Александр Григорьевич прозвал то, что видит при «сбоях» – «нуль-реальность». По двум причинам – из-за быстрого «перехода» и из-за невозможности понять, существует ли она вообще. Обычно зафиксироваться на этой реальности не получалось: моргнёшь, смахнёшь слёзы – и только обычный мир вокруг, но сейчас Шурка уже примерно минуту пялился на возникший вдруг узкий проход между двумя половинами дома на другой стороне дороги, которого просто не могло быть.
Мимо неслись машины, шли прохожие, а проход и не думал никуда пропадать. Словно во сне Александр Григорьевич наблюдал, как к этому месту подошёл рыжий кот, внимательно посмотрел, сел, умылся и шмыгнул во тьму. Не тратя ни секунды, Александр Григорьевич, всё больше ощущавший себя маленьким Шуркой, перебежал по переходу улицу и бросился к дому, но почти на подходе чуть не угодил под колёса велосипедиста. Тот чертыхнулся, яростно зазвенел колокольчиком, Александр Григорьевич отпрыгнул в сторону, обернулся и поймал взглядом свет от фонарика. Глаза предательски заслезились, а когда зрение вернулось никакого прохода уже не было. И кота тоже не было. Дом стоял целый как и всегда, ничего не замечающие прохожие шли мимо, на город быстро спускались сумерки.

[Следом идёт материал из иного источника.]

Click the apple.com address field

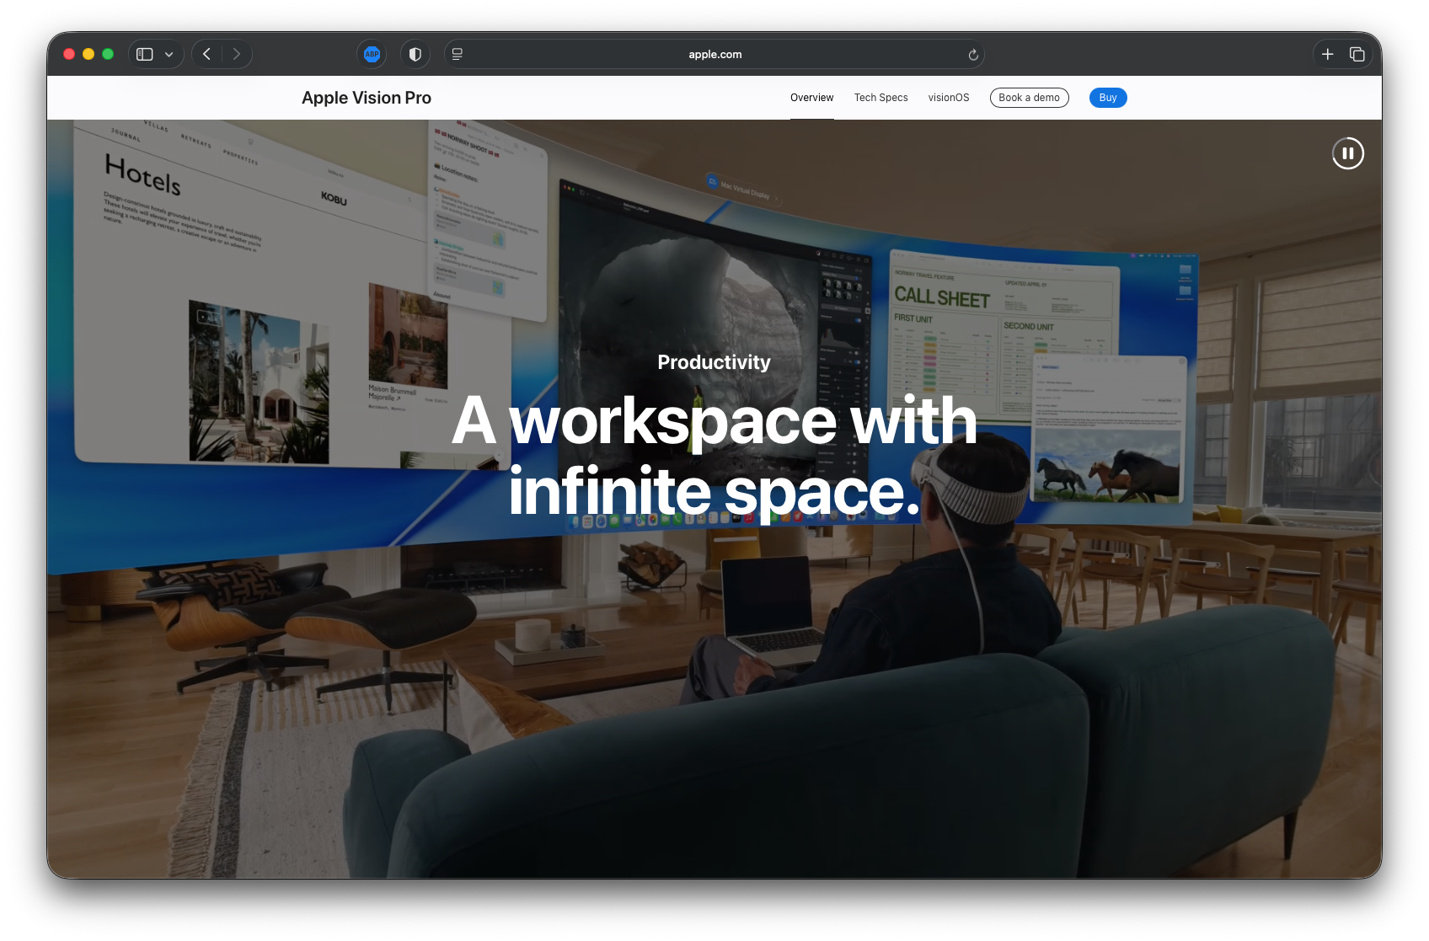pyautogui.click(x=715, y=54)
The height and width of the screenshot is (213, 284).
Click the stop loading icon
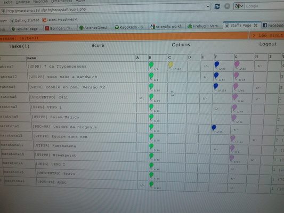(227, 6)
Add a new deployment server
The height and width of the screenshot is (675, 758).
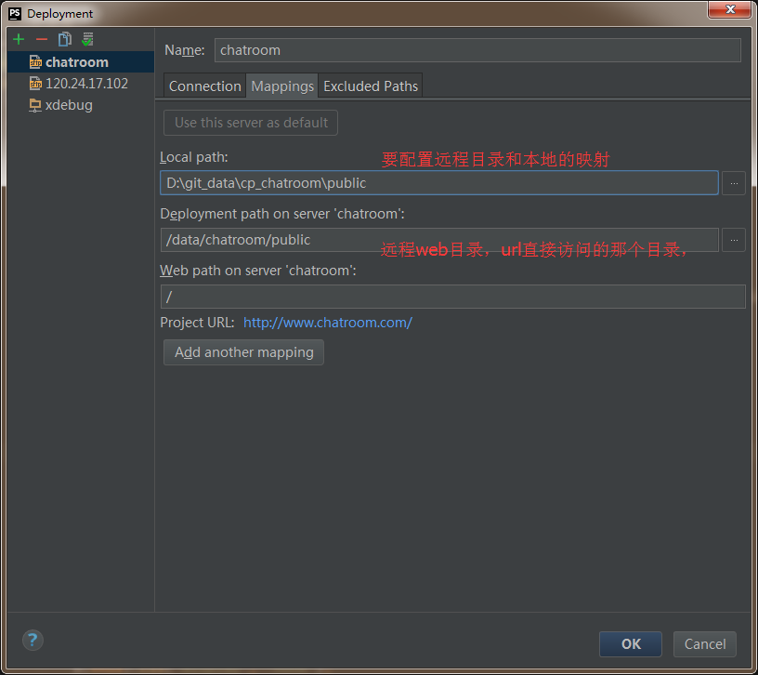point(18,39)
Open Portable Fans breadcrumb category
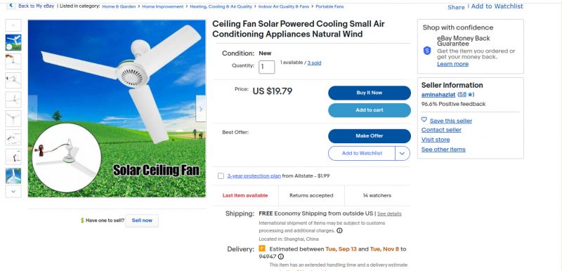The width and height of the screenshot is (562, 271). (329, 6)
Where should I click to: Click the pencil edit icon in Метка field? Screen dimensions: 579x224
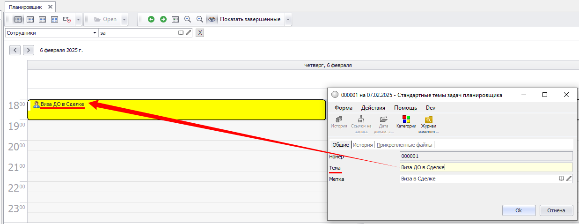click(x=569, y=179)
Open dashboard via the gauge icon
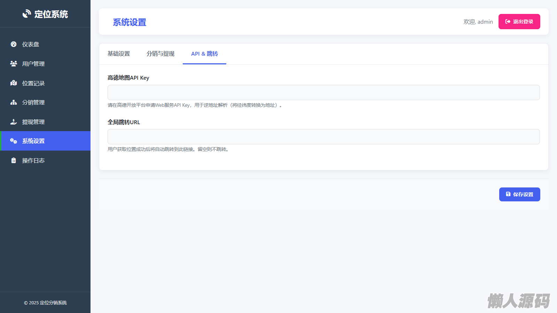 click(x=14, y=44)
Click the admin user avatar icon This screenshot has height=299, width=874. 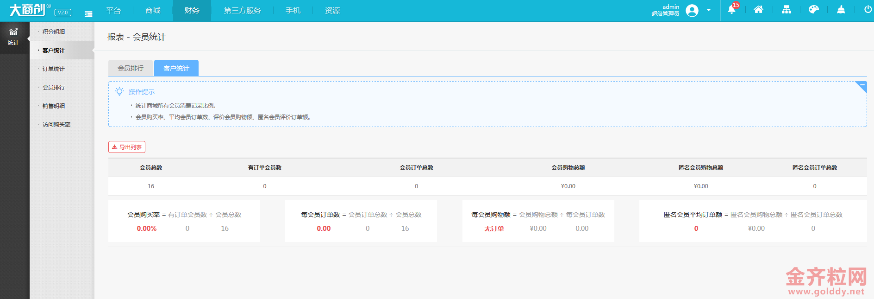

Вернувшись домой Александр Григорьевич накатил пятьдесят грамм коньяка и крепко задумался: по всему выходило, что или нуль-реальность действительно существует, или он сходит с ума, что совсем уж маловероятно. Коньяк приятно согревал, а воспоминания пробудили писательскую музу и следующие несколько часов Александр Григорьевич потратил на то, чтобы написать пару детских сказок о рыжих котах, путешествующих между мирами. Время перевалило за полночь и писатель сам не заметил, как уснул за ноутбуком.
В шесть его растолкала проснувшаяся мать и отправила в постель досыпать. А окончательно проснувшись в десять, Александр нашёл на столе листочек со списком продуктов, которые нужно было купить и с припиской не тянуть с этим до ночи.
Наутро всё, произошедшее вчера, казалось не более, чем сном или плодом разыгравшегося воображения. Посмеявшись сам над собой, Александр Григорьевич сытно позавтракал, взял сумку для продуктов, оделся потеплее и вышел в магазин.
Город встретил морозом и солнцем. Это было приятно, после почти недели серой сырости без рассвета и заката, хотя руки тут же стали подмерзать, что заставило пожалеть о забытых перчатках. Днём рабочего дня на улицах было очень мало народа, да и район у них был зелёный и не особо людный, что особенно нравилось Александру Григорьевичу: можно было спокойно пройтись, насладиться природой и поразмышлять. Сколько прекрасных сказок было написано именно в этих дворах.
От ностальгических воспоминаний его отвлёк громкий и обиженный «мяв». Вздрогнув, Александр Григорьевич увидел огромного рыжего котяру, сидящего в сугробе и упорхнувшего голубя, за которым тот, очевидно, следил.
– Ай-ай-ай, негодник! – погрозил коту писатель. – Нехорошо охотиться на птиц.
– Мяу! – не согласился с такой постановкой вопроса кот.
Взметнулся в воздух, поднимая ворох снежинок, сиганул в дыру в заборе и был таков. А Александр Григорьевич только через несколько секунд осознал, что ещё вчера никакой дыры на этом месте и в помине не было.
Чувствуя себя немного не в своей тарелке, писатель медленно подошёл к забору и заглянул в дыру: темнота. Протянул руку и, не встретив препятствия, полностью пролез на другую сторону сам и обомлел: вокруг был Космос и звёзды и где-то далеко впереди, ничуть не смущаясь, словно делал так всю жизнь, шёл кот.
Александр Григорьевич обернулся и увидел забор, висящий в пустоте и дыру, за которой был привычный ему мир, и ощущая себя полнейшим идиотом, а ещё маленьким мальчиком Шуркой, развернулся и побежал догонять кота.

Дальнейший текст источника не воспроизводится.